An increasing amount of data points to the intimate interaction between the gut flora and BAs [59]. BAs impact host health and metabolism-related enzymes and pathways by selectively inhibiting the intestinal flora, which encourages the growth of BA-tolerant bacteria while inhibiting bile acid-sensitive bacteria [60]. Our results suggest that TCDCA supplementation had no effect on the α diversity of the gut flora. However, at the genus level, TCDCA supplementation increased the relative abundance of Chloronema, Tabrizicola, PeM15, Tropicimonas, and Hyphomicrobium. Chloronema is a filamentous anaerobic photosynthetic bacterium that can participate in protein metabolism due to its chloroplast antennae structure [61]. Tabrizicola have a complex protein synthesis capacity and encodes a wide range of proteins to support physiological functions [62]. It has been proposed that PeM15, an uncultured actinobacterium (Actinobacteria), might be one of the probiotics that aid aquatic animals withstand environmental changes [63]. Tropicimonas belongs to the Proteobacteria family and is engaged in degrading branched-chain alkanes and several host metabolic processes [64]. It has been discovered that primary bile salts in grass carp raised the relative abundance of Proteobacteria, impacting host health [65]. Hyphomicrobium is a proteobacterium that can utilize mono-carbons, such as methanol, as a carbon source through the serine pathway [66].

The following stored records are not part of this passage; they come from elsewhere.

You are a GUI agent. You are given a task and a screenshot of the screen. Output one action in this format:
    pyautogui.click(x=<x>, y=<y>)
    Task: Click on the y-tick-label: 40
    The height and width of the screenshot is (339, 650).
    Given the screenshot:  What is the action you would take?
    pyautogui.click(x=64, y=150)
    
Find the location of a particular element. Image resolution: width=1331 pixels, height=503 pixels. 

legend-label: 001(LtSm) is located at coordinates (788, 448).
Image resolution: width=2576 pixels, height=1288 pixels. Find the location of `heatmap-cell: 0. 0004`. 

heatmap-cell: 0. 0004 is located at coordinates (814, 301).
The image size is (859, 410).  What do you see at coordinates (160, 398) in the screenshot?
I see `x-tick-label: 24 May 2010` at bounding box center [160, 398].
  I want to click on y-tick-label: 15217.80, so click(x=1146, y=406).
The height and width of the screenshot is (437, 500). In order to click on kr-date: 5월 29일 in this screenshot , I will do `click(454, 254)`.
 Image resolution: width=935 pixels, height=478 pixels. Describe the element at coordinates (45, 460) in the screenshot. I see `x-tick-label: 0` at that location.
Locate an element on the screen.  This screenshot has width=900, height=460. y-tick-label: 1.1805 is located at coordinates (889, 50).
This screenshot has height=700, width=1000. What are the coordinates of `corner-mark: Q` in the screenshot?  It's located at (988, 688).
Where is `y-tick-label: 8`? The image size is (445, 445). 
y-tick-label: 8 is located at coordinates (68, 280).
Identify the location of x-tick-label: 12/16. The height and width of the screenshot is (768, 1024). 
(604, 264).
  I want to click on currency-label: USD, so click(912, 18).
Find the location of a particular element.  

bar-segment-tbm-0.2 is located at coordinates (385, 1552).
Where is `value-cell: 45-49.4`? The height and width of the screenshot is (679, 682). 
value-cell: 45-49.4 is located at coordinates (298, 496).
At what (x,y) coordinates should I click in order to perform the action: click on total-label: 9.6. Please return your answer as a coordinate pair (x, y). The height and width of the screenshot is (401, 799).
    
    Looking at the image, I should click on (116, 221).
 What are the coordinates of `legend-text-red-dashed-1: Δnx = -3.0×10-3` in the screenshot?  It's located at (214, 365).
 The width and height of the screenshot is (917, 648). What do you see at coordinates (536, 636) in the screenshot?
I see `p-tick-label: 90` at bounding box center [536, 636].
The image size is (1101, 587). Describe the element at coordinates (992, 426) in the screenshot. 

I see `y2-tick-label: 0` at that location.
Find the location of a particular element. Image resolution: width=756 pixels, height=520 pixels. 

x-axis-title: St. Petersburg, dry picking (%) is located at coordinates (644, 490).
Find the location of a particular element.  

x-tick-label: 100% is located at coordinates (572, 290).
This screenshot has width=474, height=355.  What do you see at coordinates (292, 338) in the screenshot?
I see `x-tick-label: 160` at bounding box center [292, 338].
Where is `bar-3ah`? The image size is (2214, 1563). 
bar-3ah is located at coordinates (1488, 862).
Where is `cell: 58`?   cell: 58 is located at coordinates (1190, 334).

Therefore, we suggest that TCDCA supplementation may affect the metabolic function of the organism by regulating the intestinal flora abundance. Further functional predictions demonstrated that changes in intestinal flora predominantly impacted metabolic changes, in which protein metabolism was significantly enhanced. Therefore, we hypothesize that TCDCA enhanced intestinal protein metabolism by the changes in gut flora abundance, thus promoting muscle protein deposition and development to improve muscle quality.

5. Conclusions

In conclusion, dietary TCDCA improves growth performance, muscle development, and nutrient quality and ameliorates muscular autophagy and the gut microbiota relating to fatty acid and protein metabolism, as well as immunity. These data provide a theoretical basis for the application of TCDCA in P. clarkii aquaculture.